■ WORK INSTRUCTIONS: From the entries below, output the line with "This screenshot has width=1400, height=844." and each following line up to and including the line with "Given: Expand the", exactly as written.

■ INFORMATION PROVIDED:
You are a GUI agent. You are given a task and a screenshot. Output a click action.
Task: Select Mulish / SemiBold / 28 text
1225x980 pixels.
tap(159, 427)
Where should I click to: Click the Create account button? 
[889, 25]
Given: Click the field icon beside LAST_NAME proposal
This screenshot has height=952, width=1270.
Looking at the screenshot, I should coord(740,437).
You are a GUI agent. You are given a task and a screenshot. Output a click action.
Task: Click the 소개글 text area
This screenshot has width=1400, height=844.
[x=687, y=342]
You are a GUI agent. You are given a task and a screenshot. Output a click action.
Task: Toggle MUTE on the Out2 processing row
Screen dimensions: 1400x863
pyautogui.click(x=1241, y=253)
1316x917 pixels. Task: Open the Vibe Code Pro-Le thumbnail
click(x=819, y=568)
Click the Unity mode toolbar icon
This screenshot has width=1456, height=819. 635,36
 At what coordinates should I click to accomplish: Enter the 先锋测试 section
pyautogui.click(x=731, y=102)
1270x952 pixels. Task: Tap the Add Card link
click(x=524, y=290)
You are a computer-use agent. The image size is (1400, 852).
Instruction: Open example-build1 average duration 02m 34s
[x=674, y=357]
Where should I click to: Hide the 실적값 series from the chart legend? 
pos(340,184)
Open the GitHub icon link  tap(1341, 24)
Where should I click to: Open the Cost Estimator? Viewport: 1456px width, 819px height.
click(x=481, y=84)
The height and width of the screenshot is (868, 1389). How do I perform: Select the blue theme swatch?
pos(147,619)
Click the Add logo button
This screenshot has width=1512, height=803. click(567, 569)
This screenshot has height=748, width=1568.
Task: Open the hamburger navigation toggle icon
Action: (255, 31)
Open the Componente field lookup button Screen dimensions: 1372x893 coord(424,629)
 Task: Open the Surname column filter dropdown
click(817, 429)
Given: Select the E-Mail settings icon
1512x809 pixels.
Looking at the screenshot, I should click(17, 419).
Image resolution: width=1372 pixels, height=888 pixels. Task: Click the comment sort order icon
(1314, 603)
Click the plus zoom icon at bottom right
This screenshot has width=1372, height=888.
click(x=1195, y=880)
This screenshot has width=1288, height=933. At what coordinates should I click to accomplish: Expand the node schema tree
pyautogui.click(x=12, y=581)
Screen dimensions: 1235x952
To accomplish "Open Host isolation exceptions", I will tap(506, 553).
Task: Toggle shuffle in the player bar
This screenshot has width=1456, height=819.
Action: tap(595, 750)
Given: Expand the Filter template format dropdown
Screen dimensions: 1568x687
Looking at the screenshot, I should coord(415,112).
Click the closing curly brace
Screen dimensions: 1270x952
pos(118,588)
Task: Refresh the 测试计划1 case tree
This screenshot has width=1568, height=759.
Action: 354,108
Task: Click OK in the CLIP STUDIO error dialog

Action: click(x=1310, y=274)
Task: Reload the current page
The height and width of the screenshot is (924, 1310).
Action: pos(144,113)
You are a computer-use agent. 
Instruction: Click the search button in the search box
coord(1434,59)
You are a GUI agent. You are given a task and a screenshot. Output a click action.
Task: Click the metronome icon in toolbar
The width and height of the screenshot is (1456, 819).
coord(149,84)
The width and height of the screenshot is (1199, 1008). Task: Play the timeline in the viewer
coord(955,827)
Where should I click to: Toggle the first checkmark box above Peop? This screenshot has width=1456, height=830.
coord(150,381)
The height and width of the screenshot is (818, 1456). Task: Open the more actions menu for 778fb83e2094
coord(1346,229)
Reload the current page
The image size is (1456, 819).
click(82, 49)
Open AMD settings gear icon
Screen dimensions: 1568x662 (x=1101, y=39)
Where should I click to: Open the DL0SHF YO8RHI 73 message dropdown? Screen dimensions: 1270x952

■ ANSWER SECTION:
This screenshot has width=1400, height=844.
[x=687, y=342]
You are a GUI agent. You are given a task and a screenshot. Output a click action.
Task: Toggle MUTE on the Out2 processing row
Screen dimensions: 1400x863
pyautogui.click(x=1241, y=253)
1316x917 pixels. Task: Open the Vibe Code Pro-Le thumbnail
click(x=819, y=568)
Click the Unity mode toolbar icon
This screenshot has width=1456, height=819. 635,36
 At what coordinates should I click to accomplish: Enter the 先锋测试 section
pyautogui.click(x=731, y=102)
1270x952 pixels. Task: Tap the Add Card link
click(x=524, y=290)
You are a computer-use agent. The image size is (1400, 852).
Instruction: Open example-build1 average duration 02m 34s
[x=674, y=357]
Where should I click to: Hide the 실적값 series from the chart legend? 
pos(340,184)
Open the GitHub icon link  tap(1341, 24)
Where should I click to: Open the Cost Estimator? Viewport: 1456px width, 819px height.
click(x=481, y=84)
The height and width of the screenshot is (868, 1389). How do I perform: Select the blue theme swatch?
pos(147,619)
Click the Add logo button
This screenshot has width=1512, height=803. click(567, 569)
This screenshot has height=748, width=1568.
Task: Open the hamburger navigation toggle icon
Action: (255, 31)
Open the Componente field lookup button Screen dimensions: 1372x893 coord(424,629)
 Task: Open the Surname column filter dropdown
click(817, 429)
Given: Select the E-Mail settings icon
1512x809 pixels.
Looking at the screenshot, I should click(17, 419).
Image resolution: width=1372 pixels, height=888 pixels. Task: Click the comment sort order icon
(1314, 603)
Click the plus zoom icon at bottom right
This screenshot has width=1372, height=888.
click(x=1195, y=880)
This screenshot has width=1288, height=933. At what coordinates should I click to accomplish: Expand the node schema tree
pyautogui.click(x=12, y=581)
Screen dimensions: 1235x952
To accomplish "Open Host isolation exceptions", I will tap(506, 553).
Task: Toggle shuffle in the player bar
This screenshot has width=1456, height=819.
Action: tap(595, 750)
Given: Expand the Filter template format dropdown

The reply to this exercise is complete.